Two types of architects:
- Ivory Tower a. More dogmatic; focused on standardization only: "All UIs will be built with Angular." b. When this architect is done, there is no room to admit the system can be improved
- Coder a. Each component is good enough for the current stresses, and the architect knows which components will need to be changed if stresses increase.
Part I: Create Stability
Chapter 2: Case Study: The Exception that Grounded an Airline
- After the planned database failover was marked "Completed, Successful," nothing unusual occurred for the next two hours (because the problem was a memory leak).
- The team was prepared with automated scripts to retrieve thread dumps.
- This is perfect, because it aids in investigation, but doesn't prolong the incident.
- You can always "reboot the world," (i.e., restart every component), but that can take a long time. If possible, you want to only treat the problem causer.
The Smoking Gun
java.sql.Statement.close()can throw a
SQLException, and the code didn't handle it. It threw an exception, and the connection to the database did not get closed, causing a resource leak.
- The focus is not on preventing these kinds of bugs (this would have been way hard to prevent), but on the question of "How do we prevent bugs in one system from affecting everything else?"
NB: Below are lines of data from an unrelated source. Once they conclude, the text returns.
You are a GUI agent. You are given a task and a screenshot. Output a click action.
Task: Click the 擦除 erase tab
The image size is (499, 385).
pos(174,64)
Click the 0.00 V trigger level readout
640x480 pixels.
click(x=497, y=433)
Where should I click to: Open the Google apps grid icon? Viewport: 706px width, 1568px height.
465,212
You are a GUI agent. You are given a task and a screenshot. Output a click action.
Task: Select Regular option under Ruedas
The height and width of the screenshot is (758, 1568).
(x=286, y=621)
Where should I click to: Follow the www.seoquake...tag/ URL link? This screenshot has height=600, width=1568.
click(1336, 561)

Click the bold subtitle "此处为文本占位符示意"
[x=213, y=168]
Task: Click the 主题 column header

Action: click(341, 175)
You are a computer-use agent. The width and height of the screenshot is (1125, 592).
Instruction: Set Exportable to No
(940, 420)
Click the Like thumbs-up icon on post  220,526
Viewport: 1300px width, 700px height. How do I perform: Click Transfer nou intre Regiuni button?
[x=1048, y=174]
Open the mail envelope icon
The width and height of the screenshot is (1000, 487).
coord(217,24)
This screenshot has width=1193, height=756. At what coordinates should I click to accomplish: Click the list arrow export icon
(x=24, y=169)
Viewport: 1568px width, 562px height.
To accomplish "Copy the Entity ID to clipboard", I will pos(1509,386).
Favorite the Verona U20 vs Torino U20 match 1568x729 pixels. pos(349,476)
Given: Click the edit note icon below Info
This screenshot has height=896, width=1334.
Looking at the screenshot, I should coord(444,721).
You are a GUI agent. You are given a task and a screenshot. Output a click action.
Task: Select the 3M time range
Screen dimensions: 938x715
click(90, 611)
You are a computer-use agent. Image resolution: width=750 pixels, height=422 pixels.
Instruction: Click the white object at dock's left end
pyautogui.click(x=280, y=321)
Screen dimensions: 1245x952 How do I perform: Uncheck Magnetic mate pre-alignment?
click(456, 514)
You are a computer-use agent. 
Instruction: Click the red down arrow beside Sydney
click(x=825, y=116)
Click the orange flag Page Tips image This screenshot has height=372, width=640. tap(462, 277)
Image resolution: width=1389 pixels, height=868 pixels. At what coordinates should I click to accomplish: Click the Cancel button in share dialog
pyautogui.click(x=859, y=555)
- He mentions that at the time he didn't have a checklist for post-mortems of incidents, and I realized that a checklist would be a really great thing to have for incidents. It could tell you who to notify, what steps to take, what to consider for causes of the error, etc.
Chapter 3: Stabilize Your System
Enterprise software must be cynical. Cynical software expects bad things to happen and is never surprised when they do.
- The CF project for the airline was not cynical enough.
A robust system keeps processing transactions, even when transient impulses, persistent stresses, or component failures disrupt normal processing.
- The focus is on making sure that your users can still get work done, even when something fails.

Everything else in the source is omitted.